Aquellos antiquísimos ritos representaban mitos relacionados con la fertilidad de la tierra, las fuerzas de la naturaleza, la vida animal y el ciclo de las estaciones del año. Solían realizarse cuando el frío del invierno comenzaba a declinar, y la vida vegetal y animal empezaba a renacer tras el letargo invernal.

Los morraches toman las calles de Malpica en San Sebastián.

Siglos después, con el cristianismo, esa celebración del Carnaval se asimiló como fiesta de despedida de la carne y de los excesos, antes de comenzar el ayuno de la Cuaresma; eran las llamadas carnestolendas (dejar la carne), como expresaba la tradicional letrilla: “Hoy comamos y bebamos y cantemos y folguemos, que mañana ayunaremos”.

En la fiesta del Carnaval se trastocaban las normas por unos días. La gente se divertía y se entregaba alegremente a disfrutar un tiempo de juerga expansiva. Un elemento central eran los disfraces. Al disfrazarse, las personas rompen con su rol habitual y entran en el ambiente lúdico del juego y de la diversión. Las máscaras (enmascarado = descarado) facilitaban más aún el abandono de la seriedad diaria para fundirse en la alegría de la fiesta.

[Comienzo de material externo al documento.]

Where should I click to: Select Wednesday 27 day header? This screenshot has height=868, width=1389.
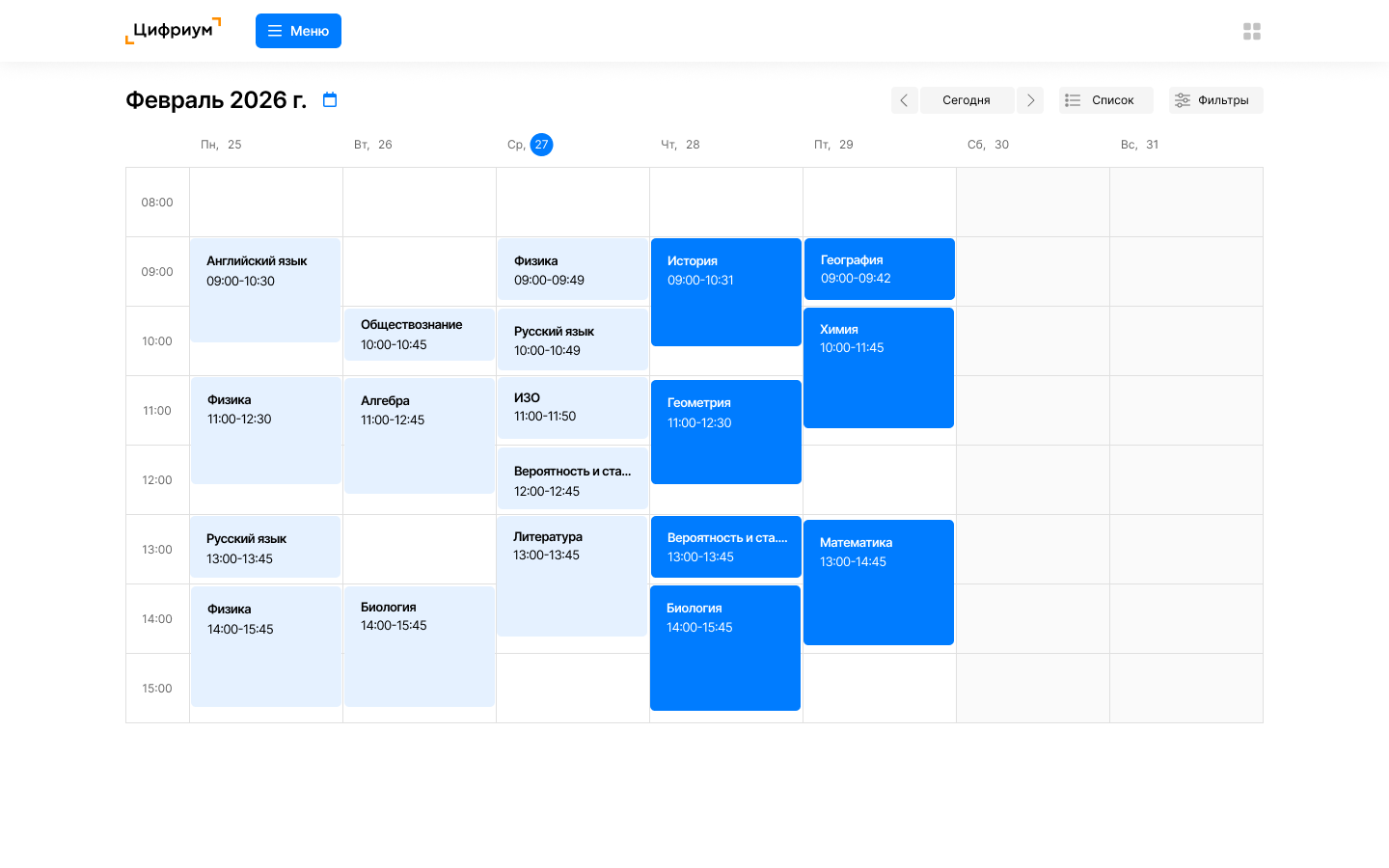click(541, 145)
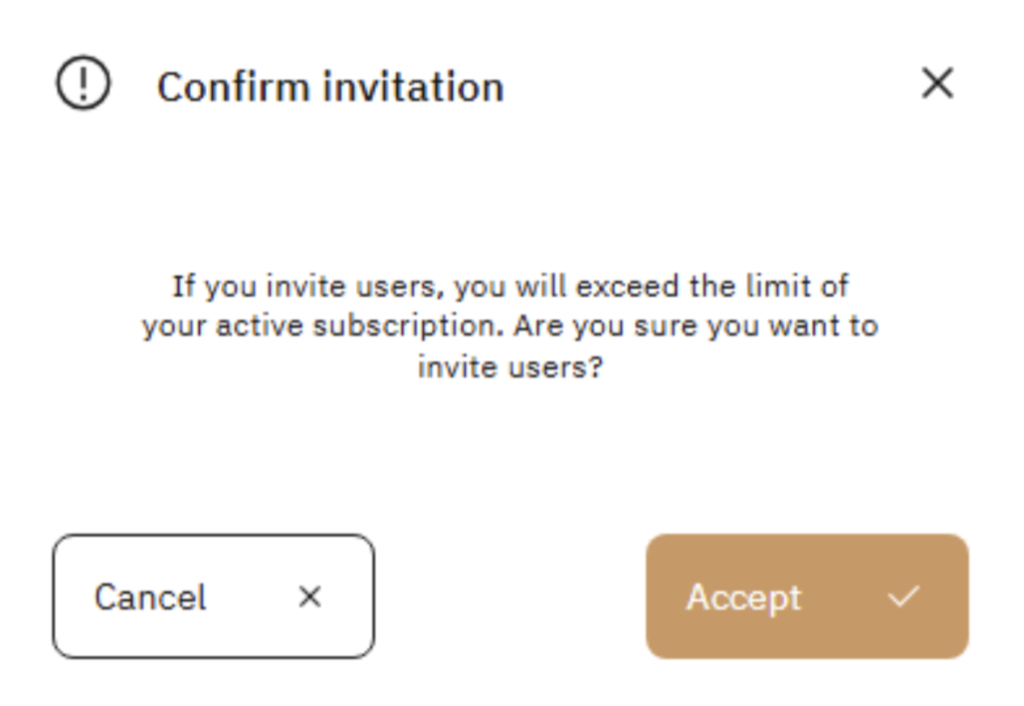Click the last line "invite users?"

pyautogui.click(x=510, y=367)
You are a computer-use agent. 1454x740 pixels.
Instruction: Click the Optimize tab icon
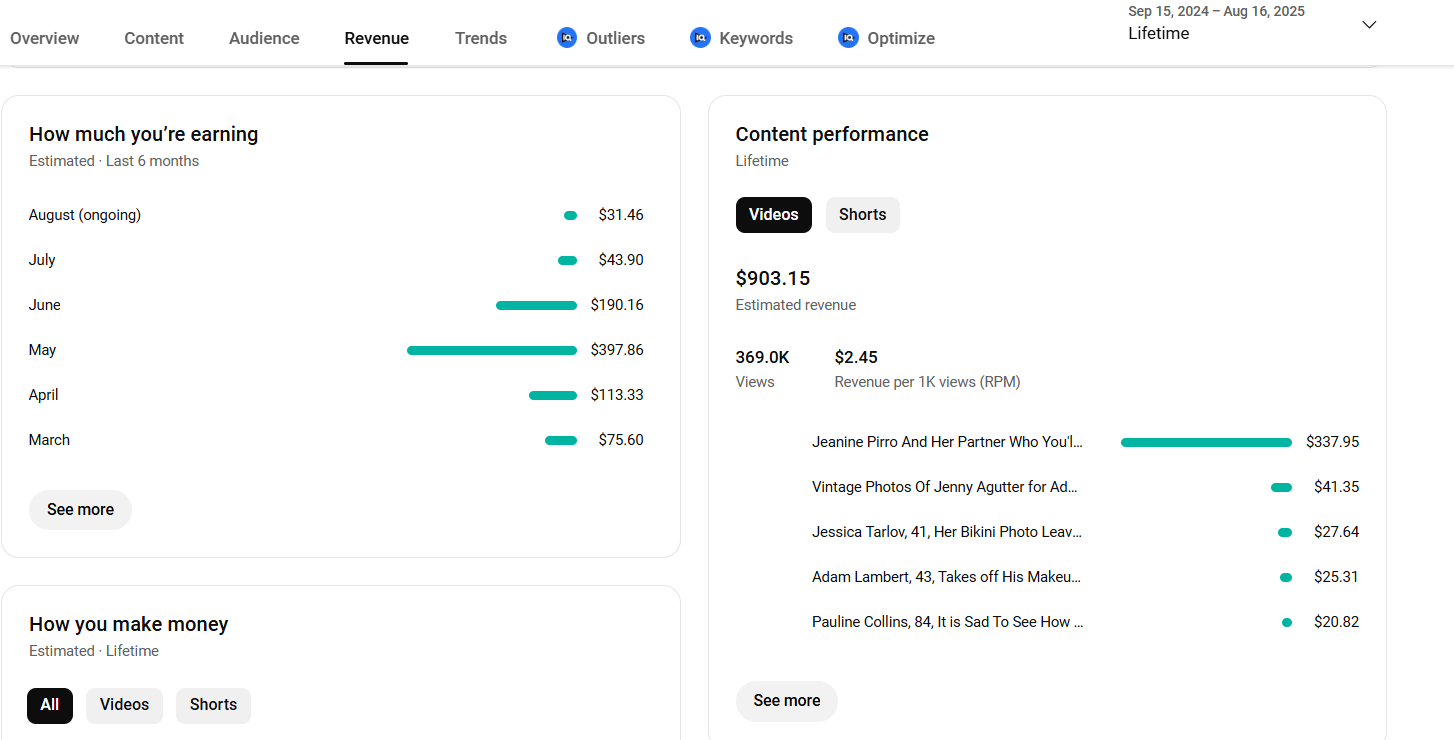(x=848, y=38)
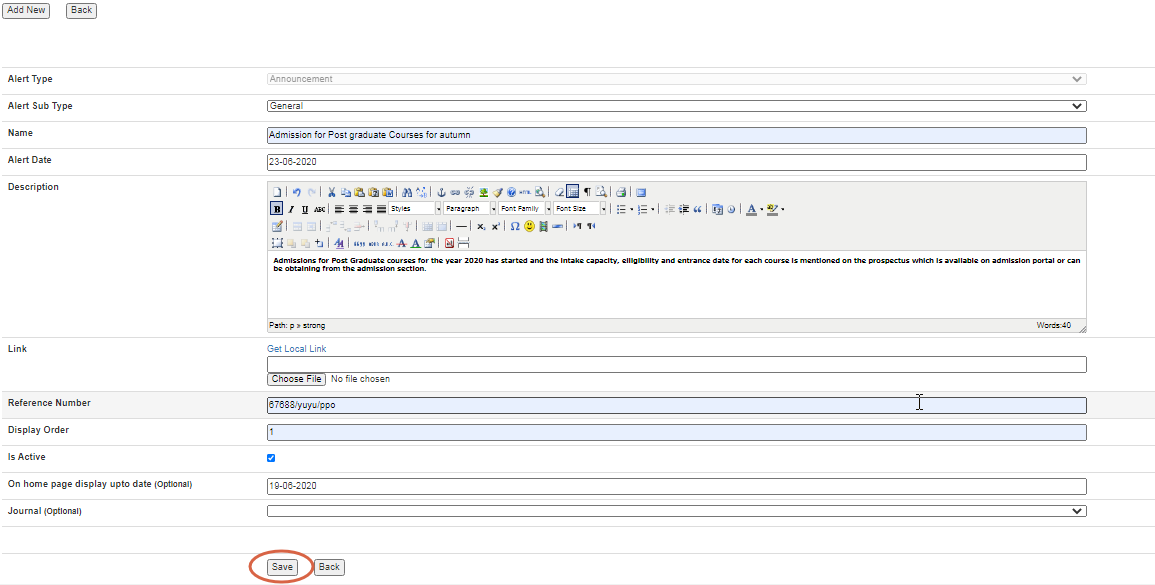Insert a special character with Omega icon
Screen dimensions: 1155x585
coord(515,226)
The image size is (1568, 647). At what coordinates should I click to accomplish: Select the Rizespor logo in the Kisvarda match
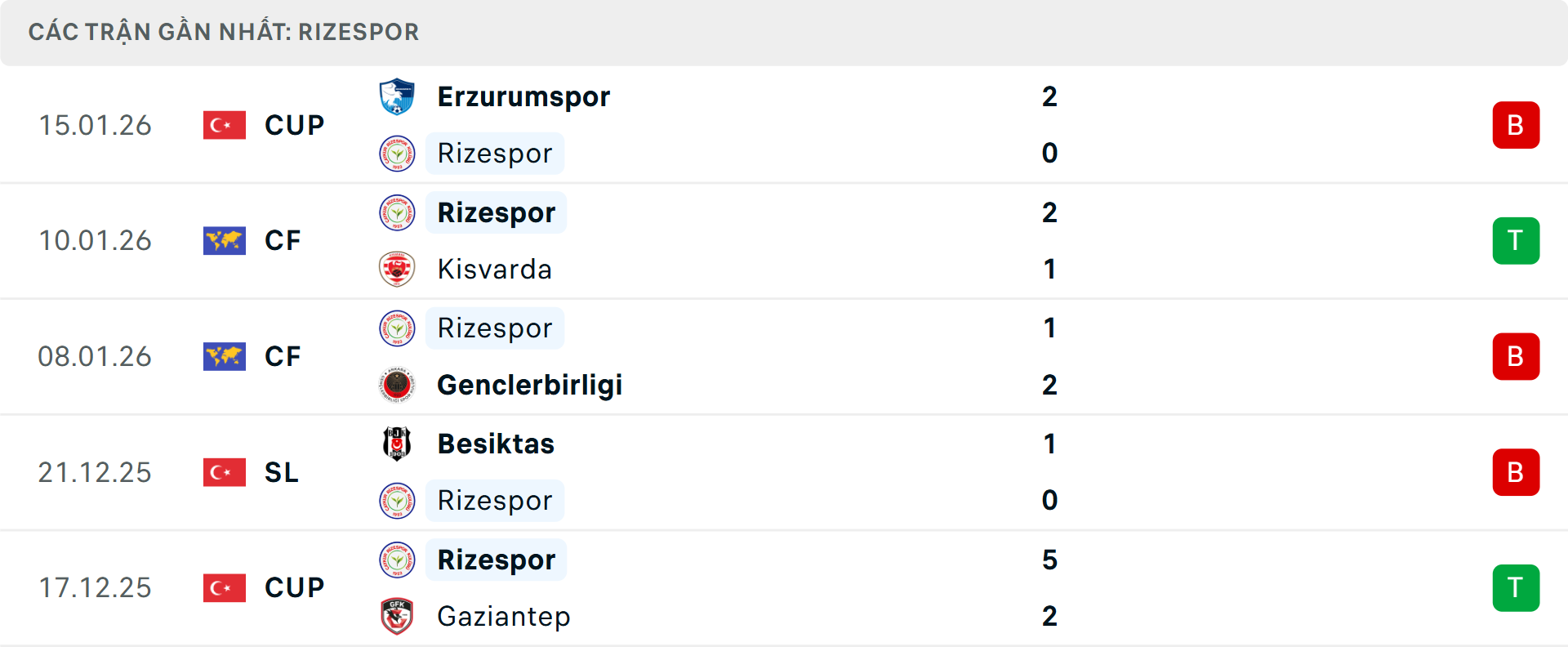click(x=398, y=212)
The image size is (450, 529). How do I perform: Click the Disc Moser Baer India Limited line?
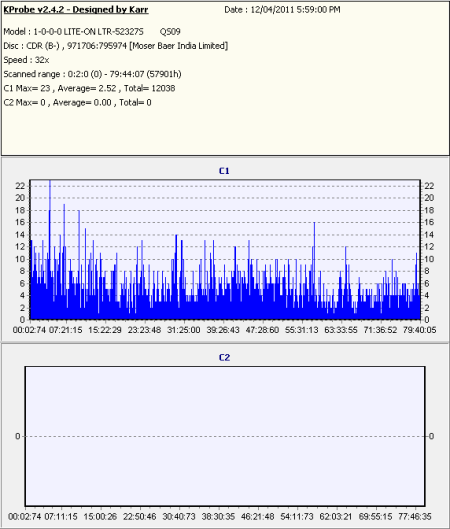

La afinidad de los morraches con el carnaval resulta evidente en las ropas, en los cencerros, en las máscaras y en su función como personajes grotescos e irreverentes que se permiten romper las normas del respeto molestando a todo el mundo, lo que debe ser aceptado por todos como parte del código de la fiesta.

Los morraches mantienen hasta hoy el atractivo y la fuerza telúrica de su origen en ancestrales ritos tribales.Vestirse de morrache es una experiencia colectiva en la que cada uno anula su individualidad, su yo, para fundirse con todos en el grupo.

Las máscaras eliminan el rostro, la identidad; los trajes iguales y extravagantes borran todo rasgo personal. Precisamente uno de los objetivos lúdicos de un morrache es que nadie pueda reconocerle: procuran no salir disfrazados de su casa, intercambian caretas, cahiporras y calzado…, incluso algunos se ponen lentillas para cambiar el color de los ojos, única parte visible y reconocible de su anatomía….

El trote acompasado y el estruendo pautado de los cencerros, además de aportar ruido y alegría a la fiesta, hacen que el morrache se sienta todavía más engullido por el grupo.

Cada uno sabe que está haciendo sonar sus cencerros, pero no puede escuchar su propio sonido; solo oye el ruido atronador del conjunto. Y de alguna manera percibe, o intuye, que es parte de un rito colectivo que pervive desde sus ancestrales orígenes en ceremonias tribales.